Saudi Vision 2030 seeks to achieve solidarity and understanding regionally and globally, whether regarding the current pandemic or others, so people can live in peace and prosperity, and develop and modernize their social, economic and educational lives, Jarwan said.
Suliman al-Ogaily, a member of the board of directors of the Saudi Society for Political Science, told The Media Line the kingdom’s leadership of the powerful global economic bloc’s summit constituted a milestone for the summit itself, as it was being led for the first time by an Arab country “amid global confidence in the kingdom’s ability to offer new solutions to global challenges and crises.
“The summit comes at a very difficult time globally, as the pandemic strikes the world, wiping out the lives of citizens and destroying economies. It also comes against the backdrop of the retreat of the American leadership’s international efforts,” Ogaily said.
He said that saving lives and livelihoods, which the summit will focus on, was vital to saving humanity from the epidemic and preventing people from dying from hunger and malnutrition.

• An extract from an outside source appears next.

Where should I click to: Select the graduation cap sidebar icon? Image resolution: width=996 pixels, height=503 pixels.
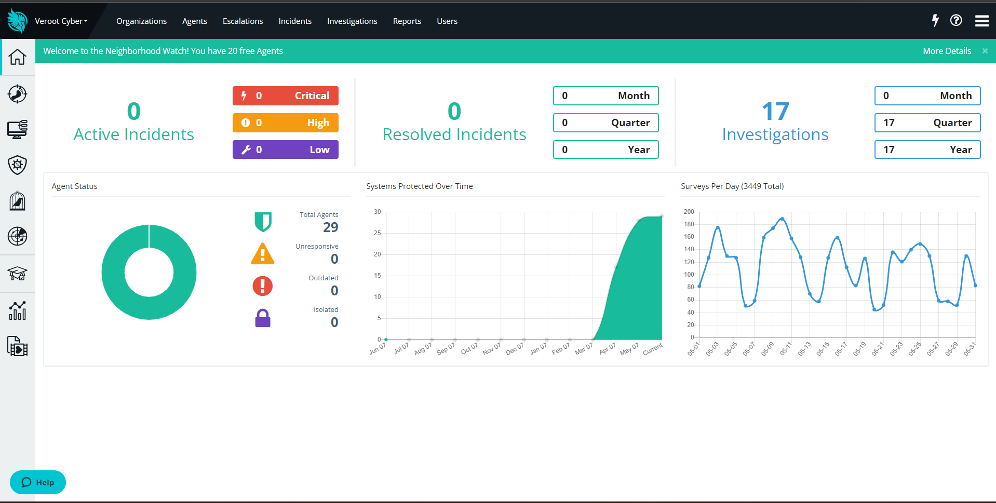click(17, 274)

“The challenges facing the world today are more dangerous than in 2008, when the G20 summits switched from the ministerial to the state leader level because of the financial crisis,” he noted.
Ogaily clarified that during the Extraordinary G20 Leaders Summit last March, also held online and hosted by Saudi Arabia, the world laid down a preliminary road map to lift the global economy out of recession, support weak economies and support medical research and therapeutic real estate.
“That’s what is now appearing on the horizon, in a short period not exceeding a year,” he noted. “This is a miracle in medical research protocols thanks to the funds provided by the G20.”
The commitments made at the summit on March 26 succeeded in injecting more than $5 trillion into the world economy to confront the social, economic and financial impacts of the pandemic.
“It helped the global economy move out of recession, as oil prices jumped from $20 [per barrel] to $40,” Ogaily said.